At this point a vast majority of airlines around the world have dismissed the concept of consistently blocking seats so that nobody has a neighbor. While that wouldn’t offer “true” social distancing, it would at least offer some amount of personal space.
Some airlines have gone above and beyond, clearly as a way of differentiating themselves. Here in the US, Alaska, Delta, JetBlue, and Southwest, all block seats.
Delta arguably had the single most generous seat blocking policy of any airline when first introduced, but that ended on September 30, 2020. The airline is still blocking seats, but not quite the same as before. Let’s look at the details of the current policy.
Current Delta seat blocking policy
Delta Air Lines’ current seat blocking policy applies through January 6, 2021, and includes the following restrictions:
- Delta will block adjacent seats in first class on domestic US flights
- Delta will block middle seats on all flights in economy, Comfort+ (extra legroom economy), and Premium Select (premium economy)
- Delta will block “select” aisle seats on regional jets (which have a 2-2 configuration in economy)
- Delta is increasing the maximum capacity in economy from 60% to 75% (this assumes that a lot of groups are traveling together, which won’t be the case on many flights)

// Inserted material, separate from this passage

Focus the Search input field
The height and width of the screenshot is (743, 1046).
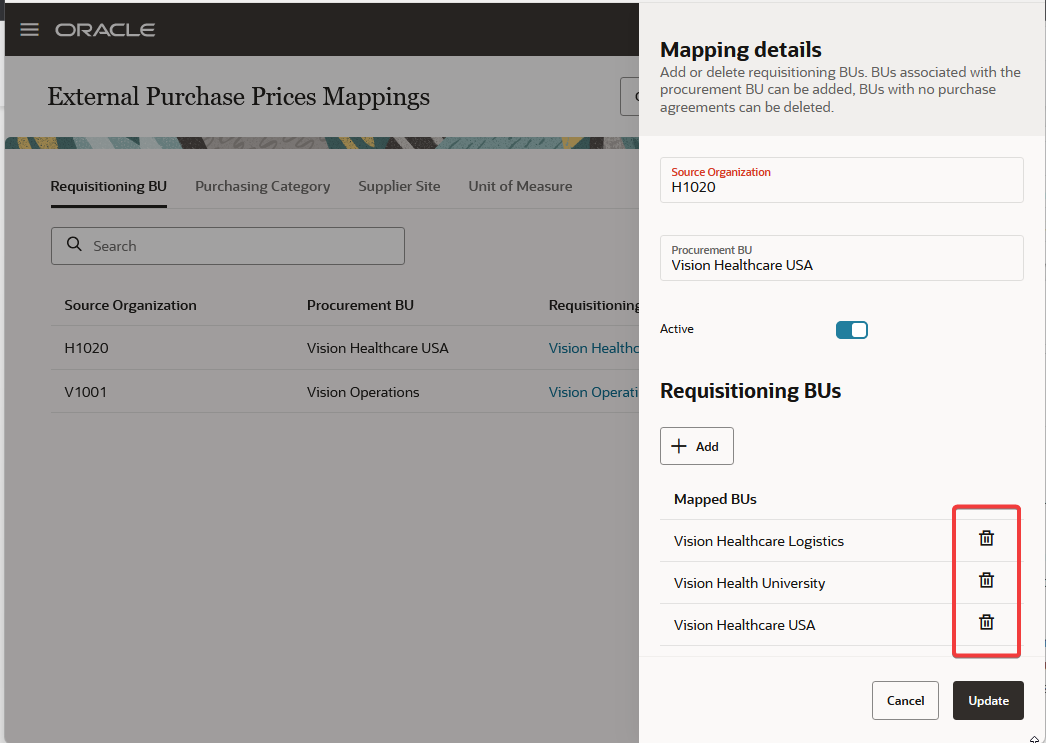pos(240,246)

- When parties of three or more are traveling together in economy, an entire row can be be selected
- When parties of two or more are traveling in first class, adjacent seats can be selected
Select seats will be blocked on Delta regional jets
This is ultimately still a generous policy, though how has it been scaled back? What has changed is that:
- Delta One used to be limited to at most 60% of capacity, but for planes with two aisles, there are no more capacity restrictions
- Regional jets in a 2-2 configuration used to be capped at 50% of capacity at most (as the aisle or window seat were blocked), while now only “select” seats will be blocked
Delta will keep blocking middle seats
Delta’s first class seat blocking policy change
There’s one new change that I find particularly noteworthy. A few weeks ago Delta announced it would stop blocking seats in first class as of October 31, 2020, but it appears that the airline has backtracked on this decision, and has extended the policy through January 6, 2021. I wonder if future bookings for Delta first class decreased significantly, or what.
It did seem a bit backwards that you’d be closer to someone in first class than you’d be in economy with a blocked middle.

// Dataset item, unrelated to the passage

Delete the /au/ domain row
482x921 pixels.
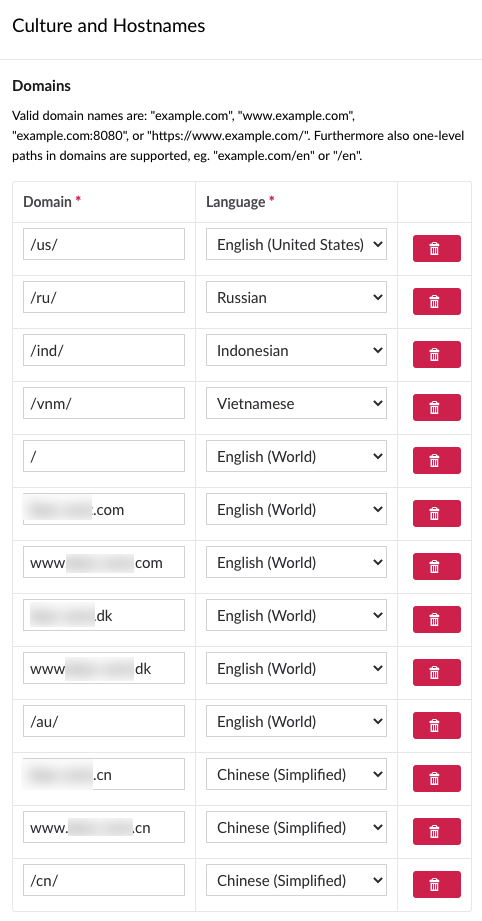tap(436, 725)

Delta will continue to block first class seats
Seat blocking is getting costly for Delta
When the pandemic first started, seat blocking probably wasn’t too costly for Delta to offer, given how few people were flying. However, at this point airlines have drastically reduced capacity while the number of people traveling has increased, meaning that many of the flights still operating are fairly full.
At this point it’s clearly costing Delta quite a bit to offer this benefit. While the airline has long tried to differentiate itself from American and United (which aren’t blocking seats), I’m not sure Delta is getting the short-term payoff it was expecting.
For what it’s worth, Delta’s second quarter financial results were significantly worse than those of American and United, though that goes way beyond seat blocking.
Delta One Suites are no longer being blocked
Where Delta has differed with the industry
The industry on the whole has argued that blocking middle seats isn’t necessary or reasonable:
- Blocking middle seats long term wouldn’t be possible without raising airfare 50%+, which would have a significant impact on demand
- Even with blocking seats you’re still not going to have the recommended six feet of distancing
- The industry instead embraces things like mandatory face masks, deeper cleaning of planes, temperature screenings, boarding and deplaning processes that minimize crowding, etc.
Airlines are trying to make boarding more orderly
Delta is typically the leader among US airlines, so why is Delta willing to forgo revenue in order to block seats, while competitors aren’t doing that? It comes down to one very important point — Delta knows that for the industry to recover, consumers need to perceive flying as being safe.
Delta, unlike most other airlines, also thinks passengers are willing to pay a premium for that. Delta has long managed to get a revenue premium over competitors.
Delta Air Lines will continue blocking seats into early 2021. The airline will continue blocking seats in first class on domestic flights, and will also block middle seats for those not traveling together.
For the airlines that continue to block seats, we are slowly seeing the scope of seat blocking decreased, which isn’t too surprising. Offering blocked seats is becoming costly, and with few business travelers, many of those in the air are leisure travelers who aren’t necessarily willing to pay a premium for more space.
I’ll be curious to see how much longer we see seat blocking.
How much longer do you think Delta will be blocking seats on planes?